Tip: List all releases using
helm list
Uninstalling the Chart
To uninstall/delete the my-release deployment:
$ helm delete my-releaseThe command removes all the Kubernetes components associated with the chart and deletes the release.
Configuration
The following tables lists the configurable parameters of the MariaDB chart and their default values.
| Parameter | Description | Default |
|---|---|---|
image.name |
MariaDB image name | bitnami/mariadb |
image.tag |
MariaDB image tag | current version |
image.pullPolicy |
MariaDB image pull policy | IfNotPresent |
service.type |
Kubernetes service type | ClusterIP |
service.port |
MySQL service port | 3306 |
root.password |
Password for the root user |
random 10 character alphanumeric string |
db.user |
Username of new user to create | nil |
db.password |
Password for the new user | random 10 character alphanumeric string if db.user is defined |
db.name |
Name for new database to create | my_database |
replication.user |
MariaDB replication user | replicator |
replication.password |
MariaDB replication user password | random 10 character alphanumeric string |
master.antiAffinity |
Master pod anti-affinity policy | soft |
master.persistence.enabled |
Enable persistence using a PersistentVolumeClaim |
true |
master.persistence.annotations |
Persistent Volume Claim annotations | {} |
master.persistence.storageClass |
Persistent Volume Storage Class | `` |
master.persistence.accessModes |
Persistent Volume Access Modes | [ReadWriteOnce] |
master.persistence.size |
Persistent Volume Size | 8Gi |
master.resources |
CPU/Memory resource requests/limits for master node | {} |
slave.replicas |
Desired number of slave replicas | 1 |
slave.antiAffinity |
Slave pod anti-affinity policy | soft |
slave.hpa.min |
Minimum number of slave pods | 1 |
slave.hpa.max |
Maximum number of slave pods | 3 |
slave.hpa.target.cpuPercentage |
Target CPU percentage to trigger pod autoscaling | 75 |
slave.resources |
CPU/Memory resource requests/limits for slave nodes | {} |
metrics.enabled |
Start a side-car prometheus exporter | false |
metrics.image |
Exporter image name | prom/mysqld-exporter |
metrics.imageTag |
Exporter image tag | v0.10.0 |
metrics.imagePullPolicy |
Exporter image pull policy | IfNotPresent |
metrics.resources |
Exporter resource requests/limit | nil |
The above parameters map to the env variables defined in bitnami/mariadb. For more information please refer to the bitnami/mariadb image documentation.

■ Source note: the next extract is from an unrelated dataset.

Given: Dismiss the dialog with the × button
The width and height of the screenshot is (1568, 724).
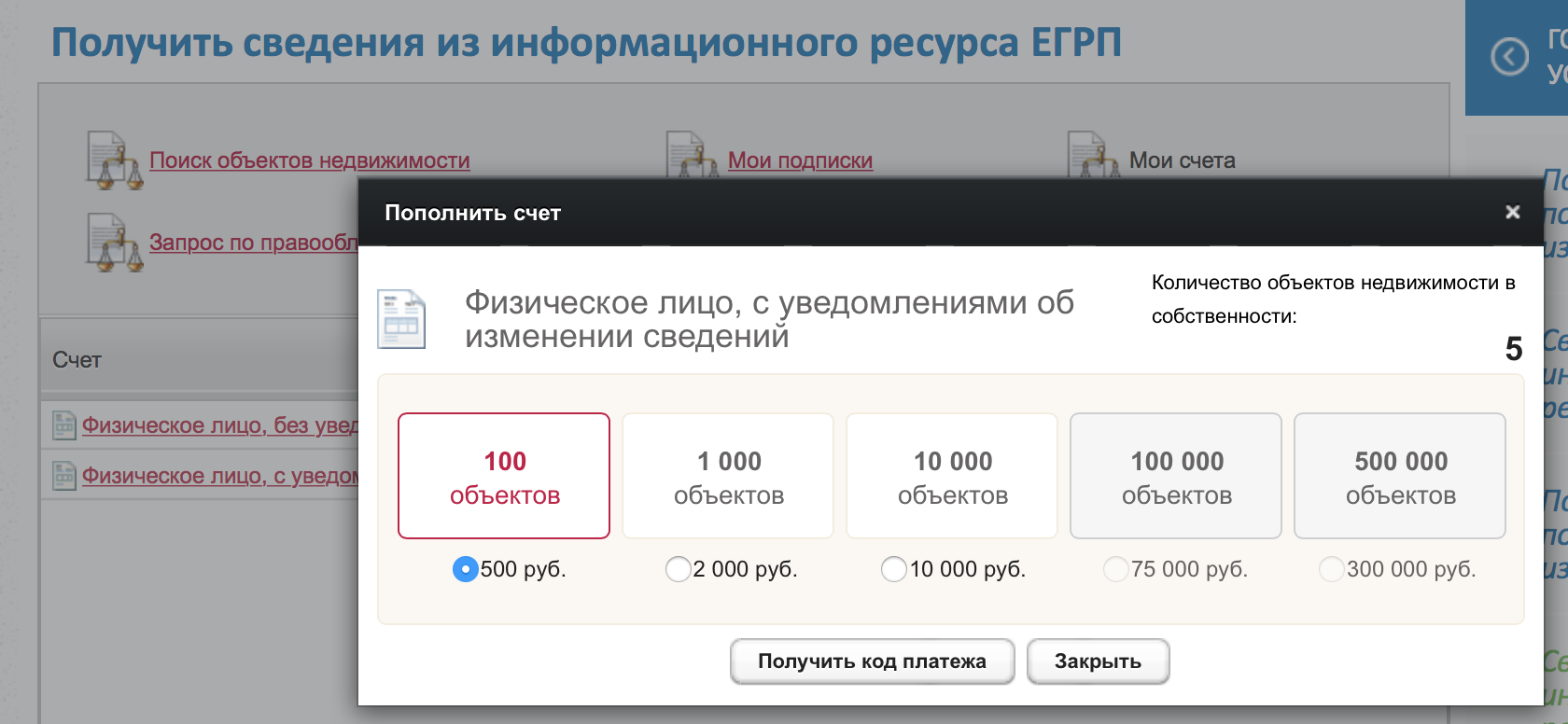Looking at the screenshot, I should 1513,212.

Specify each parameter using the --set key=value[,key=value] argument to helm install. For example,
$ helm install --name my-release \
--set root.password=secretpassword,user.database=app_database \
incubator/mariadb-clusterThe above command sets the MariaDB root account password to secretpassword. Additionally it creates a database named my_database.

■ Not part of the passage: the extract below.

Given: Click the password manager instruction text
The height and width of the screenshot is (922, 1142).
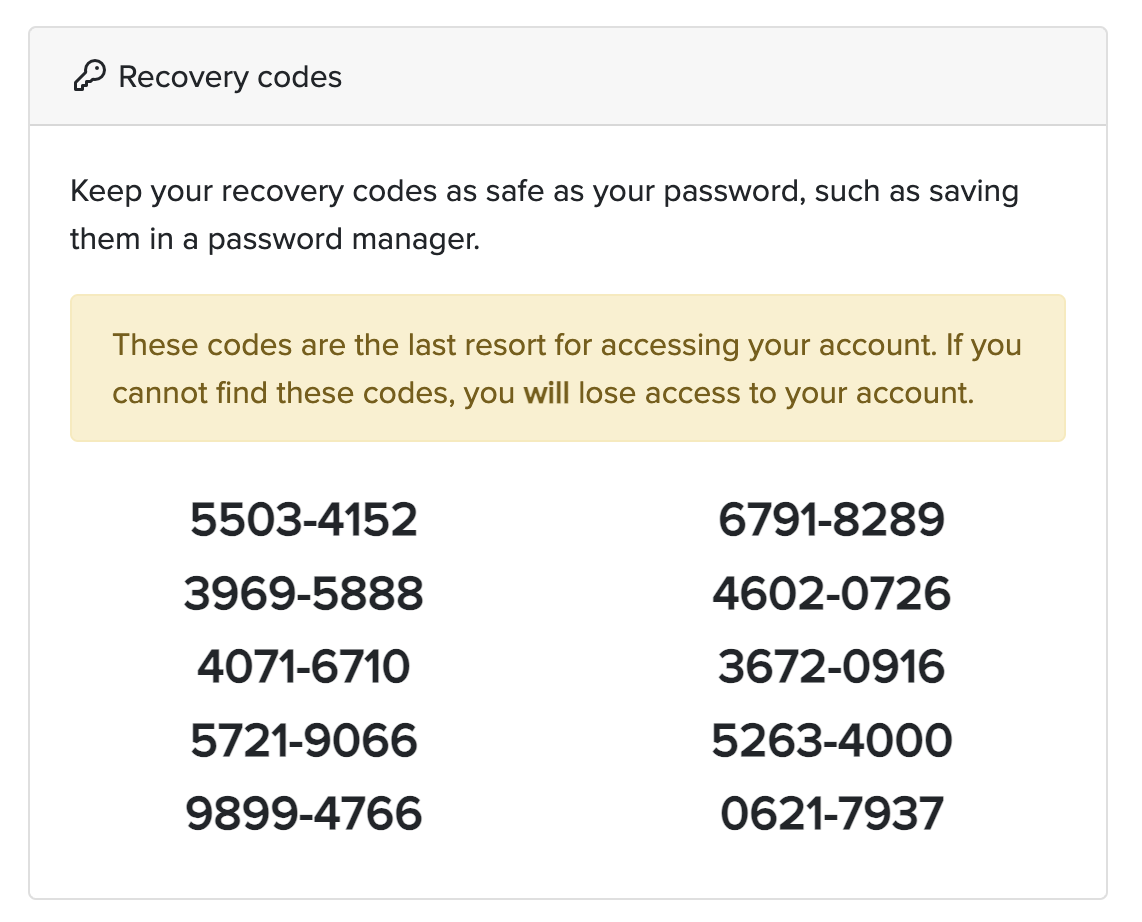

Alternatively, a YAML file that specifies the values for the parameters can be provided while installing the chart. For example,
$ helm install --name my-release -f values.yaml incubator/mariadb-clusterTip: You can use the default values.yaml
Persistence
The Bitnami MariaDB image stores the MariaDB data and configurations at the /bitnami/mariadb path of the container.
The chart mounts a Persistent Volume volume at this location. The volume is created using dynamic volume provisioning, by default. An existing PersistentVolumeClaim can be defined.